- EXTRACT TO READ:
[BEGIN]
A few hundred yards away, across the bridge dividing Kosovo's second city,
local Serbs were angry. For the first time since Nato-led peacekeepers entered
Kosovo in the summer, a British Warrior armoured vehicle had appeared on their
side of the Ibar river. Its commander explained that he was on attachment to
the French element of KFOR, which is headquartered in Mitrovica and has
"solved" the problem of ethnic tensions by closing the bridge over the Ibar
river to keep the two communities apart.
Without an interpreter, however, he could not calm the crowd, which was
circulating wild rumours of an imminent British attack and threatening to kill
the crew if they did not move on. Senior French officers, Italian carabinieri
and a red-and-white "Coca Cola" vehicle of the United Nations police were all
drawn in by the confrontation. From their headquarters in Mitrovica's tallest
building, next to the bridge, officials of the United Nations Mission in Kosovo
(Unmik) would have been able to see what was happening, but the incident, like
many in Kosovo, dragged on noisily, messily and without resolution.
[END]
- SHORT EXERCISE A:
In the entries, rewrite the stretch from "Click the #_KH hashtag" through "tap(22, 362)", replacing "screenshot" with "screen capture" and keeping everything else unchanged. Omit the pictures from your answer.

- EXTRACTED INFORMATION:
[BEGIN]
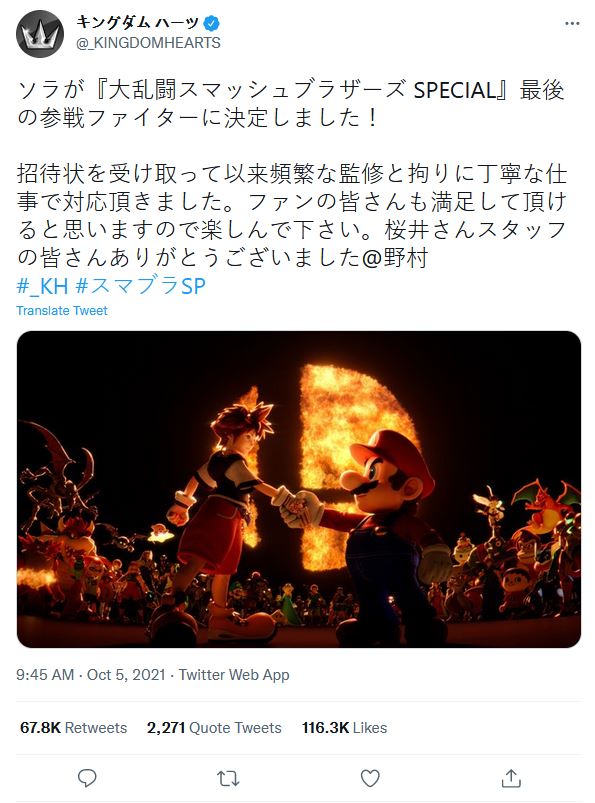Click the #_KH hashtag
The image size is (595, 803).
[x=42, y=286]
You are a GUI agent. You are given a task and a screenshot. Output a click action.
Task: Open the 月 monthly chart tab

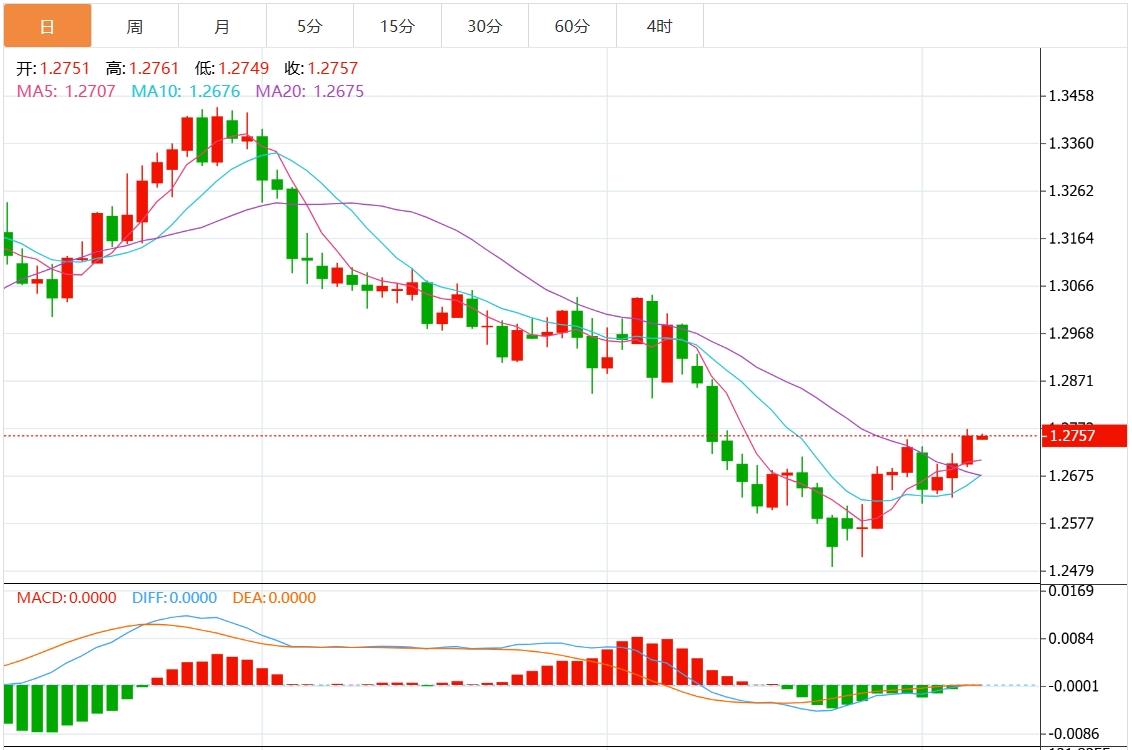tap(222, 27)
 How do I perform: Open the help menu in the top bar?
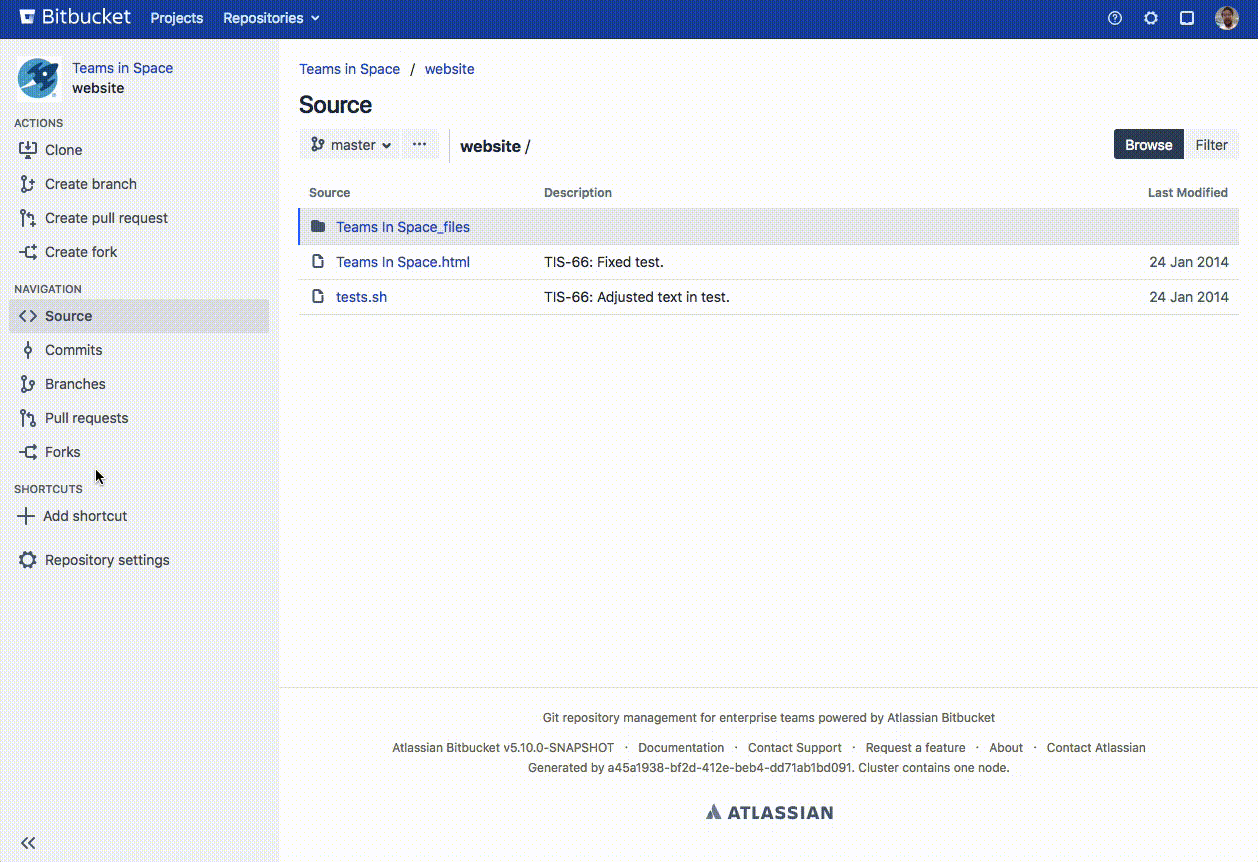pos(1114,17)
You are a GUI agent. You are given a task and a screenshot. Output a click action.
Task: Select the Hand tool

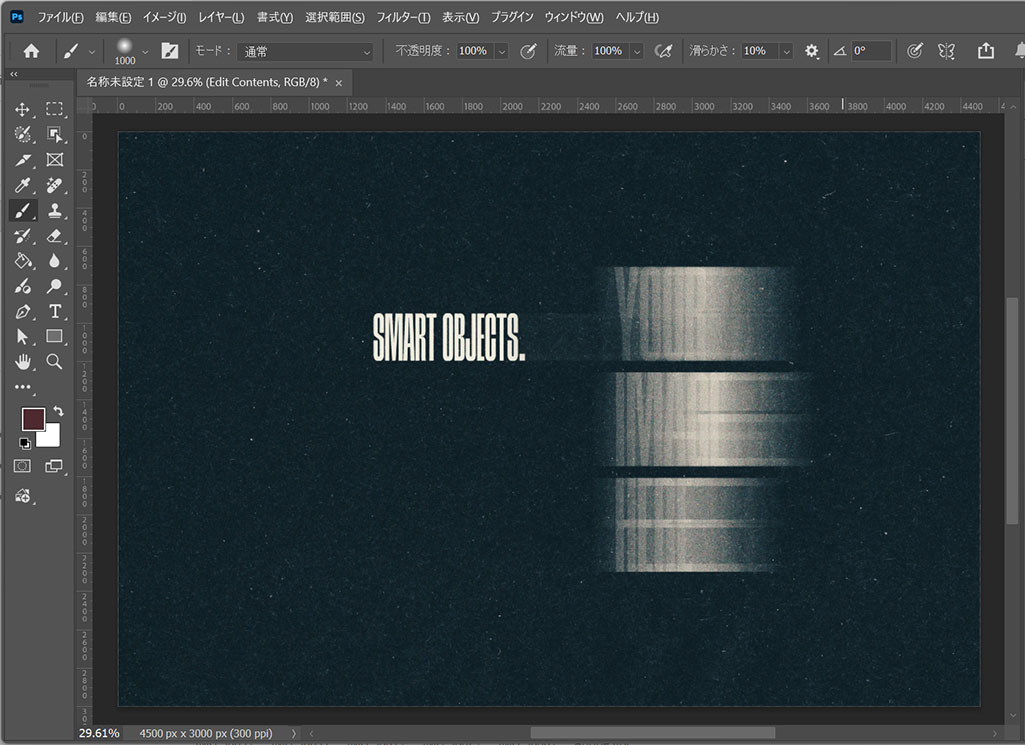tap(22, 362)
[END]
[BEGIN]
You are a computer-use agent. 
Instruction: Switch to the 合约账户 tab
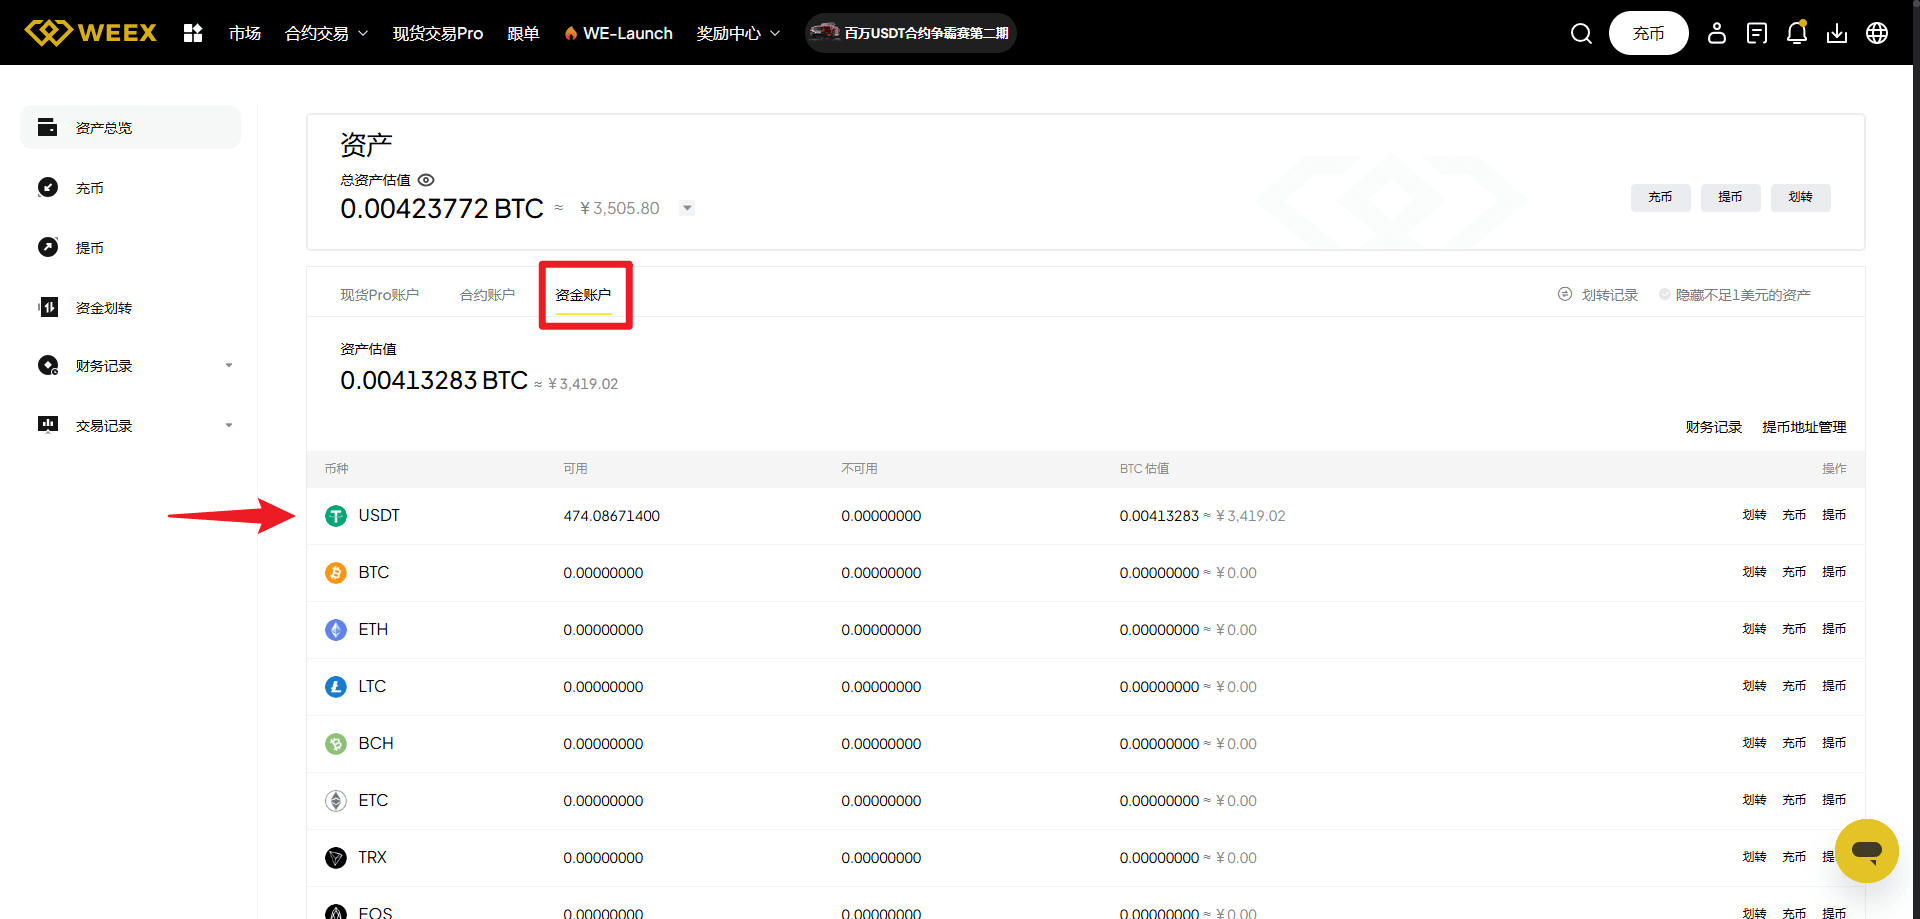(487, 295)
[END]
- SHORT EXERCISE B:
Write out the stretch of the Mitrovica passage from "A few hundred" through "two communities apart.", word for word.

- FINISHED ANSWER A:
Click the #_KH hashtag
The image size is (595, 803).
[x=42, y=286]
You are a GUI agent. You are given a task and a screen capture. Output a click action.
Task: Open the 月 monthly chart tab

tap(222, 27)
 How do I perform: Open the help menu in the top bar?
pos(1114,17)
You are a GUI agent. You are given a task and a screen capture. Output a click action.
Task: Select the Hand tool

tap(22, 362)

- FINISHED ANSWER B:
A few hundred yards away, across the bridge dividing Kosovo's second city,
local Serbs were angry. For the first time since Nato-led peacekeepers entered
Kosovo in the summer, a British Warrior armoured vehicle had appeared on their
side of the Ibar river. Its commander explained that he was on attachment to
the French element of KFOR, which is headquartered in Mitrovica and has
"solved" the problem of ethnic tensions by closing the bridge over the Ibar
river to keep the two communities apart.